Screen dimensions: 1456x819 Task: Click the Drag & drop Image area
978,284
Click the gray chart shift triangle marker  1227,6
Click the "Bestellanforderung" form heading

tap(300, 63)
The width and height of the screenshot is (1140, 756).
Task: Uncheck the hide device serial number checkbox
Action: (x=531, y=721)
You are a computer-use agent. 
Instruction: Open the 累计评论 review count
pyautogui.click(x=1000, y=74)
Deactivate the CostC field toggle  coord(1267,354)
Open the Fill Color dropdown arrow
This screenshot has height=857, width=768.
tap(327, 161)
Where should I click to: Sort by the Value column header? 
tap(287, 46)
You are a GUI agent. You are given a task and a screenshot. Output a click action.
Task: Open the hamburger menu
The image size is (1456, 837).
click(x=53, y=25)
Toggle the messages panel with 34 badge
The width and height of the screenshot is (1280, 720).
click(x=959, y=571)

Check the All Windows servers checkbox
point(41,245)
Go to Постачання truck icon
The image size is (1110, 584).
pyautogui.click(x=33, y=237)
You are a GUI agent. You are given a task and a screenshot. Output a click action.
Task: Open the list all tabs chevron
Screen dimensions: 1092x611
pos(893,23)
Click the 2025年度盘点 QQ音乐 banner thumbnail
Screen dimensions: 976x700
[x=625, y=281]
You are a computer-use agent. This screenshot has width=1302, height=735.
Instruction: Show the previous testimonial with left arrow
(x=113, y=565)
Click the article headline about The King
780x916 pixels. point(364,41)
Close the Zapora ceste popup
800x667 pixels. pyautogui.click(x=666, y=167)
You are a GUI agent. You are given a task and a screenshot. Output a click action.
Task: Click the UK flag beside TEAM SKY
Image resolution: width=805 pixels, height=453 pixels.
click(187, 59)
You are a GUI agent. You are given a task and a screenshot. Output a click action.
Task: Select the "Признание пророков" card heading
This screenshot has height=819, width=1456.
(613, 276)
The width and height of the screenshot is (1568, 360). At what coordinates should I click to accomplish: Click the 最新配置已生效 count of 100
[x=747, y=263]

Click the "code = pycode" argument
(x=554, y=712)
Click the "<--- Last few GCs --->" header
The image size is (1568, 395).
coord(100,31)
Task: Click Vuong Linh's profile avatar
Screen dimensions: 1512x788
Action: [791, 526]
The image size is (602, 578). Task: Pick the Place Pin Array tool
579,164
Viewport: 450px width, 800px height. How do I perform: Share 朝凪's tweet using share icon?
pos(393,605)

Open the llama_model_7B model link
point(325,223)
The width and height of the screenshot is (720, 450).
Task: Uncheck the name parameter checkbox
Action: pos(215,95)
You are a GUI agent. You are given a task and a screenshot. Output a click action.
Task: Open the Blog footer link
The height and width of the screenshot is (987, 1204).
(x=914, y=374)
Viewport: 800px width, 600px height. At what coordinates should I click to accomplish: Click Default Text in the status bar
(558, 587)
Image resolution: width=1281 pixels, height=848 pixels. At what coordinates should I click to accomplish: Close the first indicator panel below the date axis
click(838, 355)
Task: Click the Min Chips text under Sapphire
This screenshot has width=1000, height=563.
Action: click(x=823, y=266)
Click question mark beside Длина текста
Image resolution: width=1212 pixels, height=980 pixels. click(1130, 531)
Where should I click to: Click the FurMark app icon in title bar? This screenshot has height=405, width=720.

Task to complete »
The complete material should be output once more, word for word.

Exercise answer »
Screen dimensions: 1456x819 Task: Click the Drag & drop Image area
978,284
Click the gray chart shift triangle marker  1227,6
Click the "Bestellanforderung" form heading

tap(300, 63)
The width and height of the screenshot is (1140, 756).
Task: Uncheck the hide device serial number checkbox
Action: (x=531, y=721)
You are a computer-use agent. 
Instruction: Open the 累计评论 review count
pyautogui.click(x=1000, y=74)
Deactivate the CostC field toggle  coord(1267,354)
Open the Fill Color dropdown arrow
This screenshot has height=857, width=768.
tap(327, 161)
Where should I click to: Sort by the Value column header? 
tap(287, 46)
You are a GUI agent. You are given a task and a screenshot. Output a click action.
Task: Open the hamburger menu
The image size is (1456, 837).
click(x=53, y=25)
Toggle the messages panel with 34 badge
The width and height of the screenshot is (1280, 720).
click(x=959, y=571)

Check the All Windows servers checkbox
point(41,245)
Go to Постачання truck icon
The image size is (1110, 584).
pyautogui.click(x=33, y=237)
You are a GUI agent. You are given a task and a screenshot. Output a click action.
Task: Open the list all tabs chevron
Screen dimensions: 1092x611
pos(893,23)
Click the 2025年度盘点 QQ音乐 banner thumbnail
Screen dimensions: 976x700
[x=625, y=281]
You are a computer-use agent. This screenshot has width=1302, height=735.
Instruction: Show the previous testimonial with left arrow
(x=113, y=565)
Click the article headline about The King
780x916 pixels. point(364,41)
Close the Zapora ceste popup
800x667 pixels. pyautogui.click(x=666, y=167)
You are a GUI agent. You are given a task and a screenshot. Output a click action.
Task: Click the UK flag beside TEAM SKY
Image resolution: width=805 pixels, height=453 pixels.
click(187, 59)
You are a GUI agent. You are given a task and a screenshot. Output a click action.
Task: Select the "Признание пророков" card heading
This screenshot has height=819, width=1456.
(613, 276)
The width and height of the screenshot is (1568, 360). At what coordinates should I click to accomplish: Click the 最新配置已生效 count of 100
[x=747, y=263]

Click the "code = pycode" argument
(x=554, y=712)
Click the "<--- Last few GCs --->" header
The image size is (1568, 395).
coord(100,31)
Task: Click Vuong Linh's profile avatar
Screen dimensions: 1512x788
Action: [791, 526]
The image size is (602, 578). Task: Pick the Place Pin Array tool
579,164
Viewport: 450px width, 800px height. How do I perform: Share 朝凪's tweet using share icon?
pos(393,605)

Open the llama_model_7B model link
point(325,223)
The width and height of the screenshot is (720, 450).
Task: Uncheck the name parameter checkbox
Action: pos(215,95)
You are a GUI agent. You are given a task and a screenshot. Output a click action.
Task: Open the Blog footer link
The height and width of the screenshot is (987, 1204).
(x=914, y=374)
Viewport: 800px width, 600px height. At what coordinates should I click to accomplish: Click Default Text in the status bar
(558, 587)
Image resolution: width=1281 pixels, height=848 pixels. At what coordinates should I click to accomplish: Close the first indicator panel below the date axis
click(838, 355)
Task: Click the Min Chips text under Sapphire
This screenshot has width=1000, height=563.
Action: click(x=823, y=266)
Click question mark beside Длина текста
Image resolution: width=1212 pixels, height=980 pixels. click(1130, 531)
Where should I click to: Click the FurMark app icon in title bar? This screenshot has height=405, width=720.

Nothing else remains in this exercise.